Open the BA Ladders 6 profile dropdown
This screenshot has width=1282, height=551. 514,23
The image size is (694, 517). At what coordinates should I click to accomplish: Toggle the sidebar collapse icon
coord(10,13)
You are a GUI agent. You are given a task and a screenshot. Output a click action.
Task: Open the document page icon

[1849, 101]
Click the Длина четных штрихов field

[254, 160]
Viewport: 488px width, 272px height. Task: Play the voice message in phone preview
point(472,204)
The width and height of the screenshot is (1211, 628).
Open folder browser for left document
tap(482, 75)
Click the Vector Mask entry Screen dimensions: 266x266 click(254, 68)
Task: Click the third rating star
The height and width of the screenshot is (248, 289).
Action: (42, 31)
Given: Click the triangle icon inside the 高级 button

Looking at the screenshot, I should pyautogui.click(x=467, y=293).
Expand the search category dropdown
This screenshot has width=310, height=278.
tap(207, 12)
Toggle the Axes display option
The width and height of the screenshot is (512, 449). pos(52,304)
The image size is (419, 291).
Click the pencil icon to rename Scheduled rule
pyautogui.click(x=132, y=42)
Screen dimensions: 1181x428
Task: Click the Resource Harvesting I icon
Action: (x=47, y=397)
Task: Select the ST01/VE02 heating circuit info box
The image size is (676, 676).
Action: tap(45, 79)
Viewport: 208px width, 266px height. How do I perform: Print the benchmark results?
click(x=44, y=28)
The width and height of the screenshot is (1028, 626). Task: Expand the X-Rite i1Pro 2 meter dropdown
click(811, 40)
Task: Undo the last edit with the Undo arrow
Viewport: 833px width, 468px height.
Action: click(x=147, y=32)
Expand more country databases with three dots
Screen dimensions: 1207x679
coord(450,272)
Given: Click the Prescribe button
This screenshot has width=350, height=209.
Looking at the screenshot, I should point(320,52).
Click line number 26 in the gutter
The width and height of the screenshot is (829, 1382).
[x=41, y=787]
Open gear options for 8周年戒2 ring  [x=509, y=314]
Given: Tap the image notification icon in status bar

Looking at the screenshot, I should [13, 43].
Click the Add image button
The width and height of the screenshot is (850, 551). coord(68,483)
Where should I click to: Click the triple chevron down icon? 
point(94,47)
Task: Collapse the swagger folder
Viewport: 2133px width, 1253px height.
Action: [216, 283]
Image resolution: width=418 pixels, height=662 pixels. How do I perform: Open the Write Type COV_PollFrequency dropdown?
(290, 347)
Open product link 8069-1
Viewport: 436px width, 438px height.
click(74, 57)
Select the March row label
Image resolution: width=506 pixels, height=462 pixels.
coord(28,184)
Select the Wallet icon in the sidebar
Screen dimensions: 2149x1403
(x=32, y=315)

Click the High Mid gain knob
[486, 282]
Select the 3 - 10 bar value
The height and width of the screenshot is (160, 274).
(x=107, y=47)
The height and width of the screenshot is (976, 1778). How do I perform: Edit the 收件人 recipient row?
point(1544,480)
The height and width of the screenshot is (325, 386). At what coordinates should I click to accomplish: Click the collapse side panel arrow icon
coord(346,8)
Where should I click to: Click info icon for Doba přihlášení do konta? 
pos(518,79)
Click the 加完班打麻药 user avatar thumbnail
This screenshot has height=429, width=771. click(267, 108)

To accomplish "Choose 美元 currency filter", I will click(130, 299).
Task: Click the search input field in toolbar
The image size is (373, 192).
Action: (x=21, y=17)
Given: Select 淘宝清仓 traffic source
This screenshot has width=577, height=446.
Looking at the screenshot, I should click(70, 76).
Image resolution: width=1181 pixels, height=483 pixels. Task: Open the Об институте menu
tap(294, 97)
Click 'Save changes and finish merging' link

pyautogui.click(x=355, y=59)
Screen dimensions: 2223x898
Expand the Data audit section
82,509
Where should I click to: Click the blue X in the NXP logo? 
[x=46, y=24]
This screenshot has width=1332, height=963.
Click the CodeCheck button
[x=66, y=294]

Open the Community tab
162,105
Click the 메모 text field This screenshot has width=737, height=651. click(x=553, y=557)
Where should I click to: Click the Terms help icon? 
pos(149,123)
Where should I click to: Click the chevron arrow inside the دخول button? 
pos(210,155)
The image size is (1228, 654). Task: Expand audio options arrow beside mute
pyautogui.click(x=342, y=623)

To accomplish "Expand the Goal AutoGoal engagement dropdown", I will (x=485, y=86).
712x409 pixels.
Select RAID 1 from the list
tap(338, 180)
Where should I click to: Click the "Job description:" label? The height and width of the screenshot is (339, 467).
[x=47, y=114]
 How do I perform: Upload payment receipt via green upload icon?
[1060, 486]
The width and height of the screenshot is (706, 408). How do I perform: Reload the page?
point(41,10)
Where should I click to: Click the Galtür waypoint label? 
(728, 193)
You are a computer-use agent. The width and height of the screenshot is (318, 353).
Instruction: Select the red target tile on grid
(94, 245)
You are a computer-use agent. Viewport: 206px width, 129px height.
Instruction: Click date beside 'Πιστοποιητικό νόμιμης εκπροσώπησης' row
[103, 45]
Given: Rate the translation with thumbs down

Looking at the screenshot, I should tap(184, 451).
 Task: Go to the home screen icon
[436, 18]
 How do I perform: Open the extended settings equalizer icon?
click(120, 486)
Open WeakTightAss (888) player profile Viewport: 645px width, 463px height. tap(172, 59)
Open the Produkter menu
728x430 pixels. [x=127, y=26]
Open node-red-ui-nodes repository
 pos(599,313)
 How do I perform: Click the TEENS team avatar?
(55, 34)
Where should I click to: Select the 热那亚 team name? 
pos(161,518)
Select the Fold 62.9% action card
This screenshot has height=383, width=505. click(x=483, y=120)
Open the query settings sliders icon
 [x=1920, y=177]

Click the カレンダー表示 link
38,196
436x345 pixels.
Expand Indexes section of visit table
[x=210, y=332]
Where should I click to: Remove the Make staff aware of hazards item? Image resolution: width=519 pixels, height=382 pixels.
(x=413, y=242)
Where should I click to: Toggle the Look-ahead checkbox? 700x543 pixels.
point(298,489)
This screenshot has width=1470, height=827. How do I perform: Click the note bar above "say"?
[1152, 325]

· · ·

The request: Reproduce all of the lines above, substituting "Submit button" for "Prescribe button" and leaving everything else unchanged.

Result of the task:
Open the BA Ladders 6 profile dropdown
This screenshot has width=1282, height=551. 514,23
The image size is (694, 517). At what coordinates should I click to accomplish: Toggle the sidebar collapse icon
coord(10,13)
You are a GUI agent. You are given a task and a screenshot. Output a click action.
Task: Open the document page icon

[1849, 101]
Click the Длина четных штрихов field

[254, 160]
Viewport: 488px width, 272px height. Task: Play the voice message in phone preview
point(472,204)
The width and height of the screenshot is (1211, 628).
Open folder browser for left document
tap(482, 75)
Click the Vector Mask entry Screen dimensions: 266x266 click(254, 68)
Task: Click the third rating star
The height and width of the screenshot is (248, 289).
Action: (42, 31)
Given: Click the triangle icon inside the 高级 button

Looking at the screenshot, I should pyautogui.click(x=467, y=293).
Expand the search category dropdown
This screenshot has width=310, height=278.
tap(207, 12)
Toggle the Axes display option
The width and height of the screenshot is (512, 449). pos(52,304)
The image size is (419, 291).
Click the pencil icon to rename Scheduled rule
pyautogui.click(x=132, y=42)
Screen dimensions: 1181x428
Task: Click the Resource Harvesting I icon
Action: (x=47, y=397)
Task: Select the ST01/VE02 heating circuit info box
The image size is (676, 676).
Action: tap(45, 79)
Viewport: 208px width, 266px height. How do I perform: Print the benchmark results?
click(x=44, y=28)
The width and height of the screenshot is (1028, 626). Task: Expand the X-Rite i1Pro 2 meter dropdown
click(811, 40)
Task: Undo the last edit with the Undo arrow
Viewport: 833px width, 468px height.
Action: click(x=147, y=32)
Expand more country databases with three dots
Screen dimensions: 1207x679
coord(450,272)
Given: Click the Submit button
This screenshot has width=350, height=209.
Looking at the screenshot, I should point(320,52).
Click line number 26 in the gutter
The width and height of the screenshot is (829, 1382).
[x=41, y=787]
Open gear options for 8周年戒2 ring  [x=509, y=314]
Given: Tap the image notification icon in status bar

Looking at the screenshot, I should [13, 43].
Click the Add image button
The width and height of the screenshot is (850, 551). coord(68,483)
Where should I click to: Click the triple chevron down icon? 
point(94,47)
Task: Collapse the swagger folder
Viewport: 2133px width, 1253px height.
Action: [216, 283]
Image resolution: width=418 pixels, height=662 pixels. How do I perform: Open the Write Type COV_PollFrequency dropdown?
(290, 347)
Open product link 8069-1
Viewport: 436px width, 438px height.
click(74, 57)
Select the March row label
Image resolution: width=506 pixels, height=462 pixels.
coord(28,184)
Select the Wallet icon in the sidebar
Screen dimensions: 2149x1403
(x=32, y=315)

Click the High Mid gain knob
[486, 282]
Select the 3 - 10 bar value
The height and width of the screenshot is (160, 274).
(x=107, y=47)
The height and width of the screenshot is (976, 1778). How do I perform: Edit the 收件人 recipient row?
point(1544,480)
The height and width of the screenshot is (325, 386). At what coordinates should I click to accomplish: Click the collapse side panel arrow icon
coord(346,8)
Where should I click to: Click info icon for Doba přihlášení do konta? 
pos(518,79)
Click the 加完班打麻药 user avatar thumbnail
This screenshot has height=429, width=771. click(267, 108)

To accomplish "Choose 美元 currency filter", I will click(130, 299).
Task: Click the search input field in toolbar
The image size is (373, 192).
Action: (x=21, y=17)
Given: Select 淘宝清仓 traffic source
This screenshot has width=577, height=446.
Looking at the screenshot, I should click(70, 76).
Image resolution: width=1181 pixels, height=483 pixels. Task: Open the Об институте menu
tap(294, 97)
Click 'Save changes and finish merging' link

pyautogui.click(x=355, y=59)
Screen dimensions: 2223x898
Expand the Data audit section
82,509
Where should I click to: Click the blue X in the NXP logo? 
[x=46, y=24]
This screenshot has width=1332, height=963.
Click the CodeCheck button
[x=66, y=294]

Open the Community tab
162,105
Click the 메모 text field This screenshot has width=737, height=651. click(x=553, y=557)
Where should I click to: Click the Terms help icon? 
pos(149,123)
Where should I click to: Click the chevron arrow inside the دخول button? 
pos(210,155)
The image size is (1228, 654). Task: Expand audio options arrow beside mute
pyautogui.click(x=342, y=623)

To accomplish "Expand the Goal AutoGoal engagement dropdown", I will (x=485, y=86).
712x409 pixels.
Select RAID 1 from the list
tap(338, 180)
Where should I click to: Click the "Job description:" label? The height and width of the screenshot is (339, 467).
[x=47, y=114]
 How do I perform: Upload payment receipt via green upload icon?
[1060, 486]
The width and height of the screenshot is (706, 408). How do I perform: Reload the page?
point(41,10)
Where should I click to: Click the Galtür waypoint label? 
(728, 193)
You are a computer-use agent. The width and height of the screenshot is (318, 353).
Instruction: Select the red target tile on grid
(94, 245)
You are a computer-use agent. Viewport: 206px width, 129px height.
Instruction: Click date beside 'Πιστοποιητικό νόμιμης εκπροσώπησης' row
[103, 45]
Given: Rate the translation with thumbs down

Looking at the screenshot, I should tap(184, 451).
 Task: Go to the home screen icon
[436, 18]
 How do I perform: Open the extended settings equalizer icon?
click(120, 486)
Open WeakTightAss (888) player profile Viewport: 645px width, 463px height. tap(172, 59)
Open the Produkter menu
728x430 pixels. [x=127, y=26]
Open node-red-ui-nodes repository
 pos(599,313)
 How do I perform: Click the TEENS team avatar?
(55, 34)
Where should I click to: Select the 热那亚 team name? 
pos(161,518)
Select the Fold 62.9% action card
This screenshot has height=383, width=505. click(x=483, y=120)
Open the query settings sliders icon
 [x=1920, y=177]

Click the カレンダー表示 link
38,196
436x345 pixels.
Expand Indexes section of visit table
[x=210, y=332]
Where should I click to: Remove the Make staff aware of hazards item? Image resolution: width=519 pixels, height=382 pixels.
(x=413, y=242)
Where should I click to: Toggle the Look-ahead checkbox? 700x543 pixels.
point(298,489)
This screenshot has width=1470, height=827. How do I perform: Click the note bar above "say"?
[1152, 325]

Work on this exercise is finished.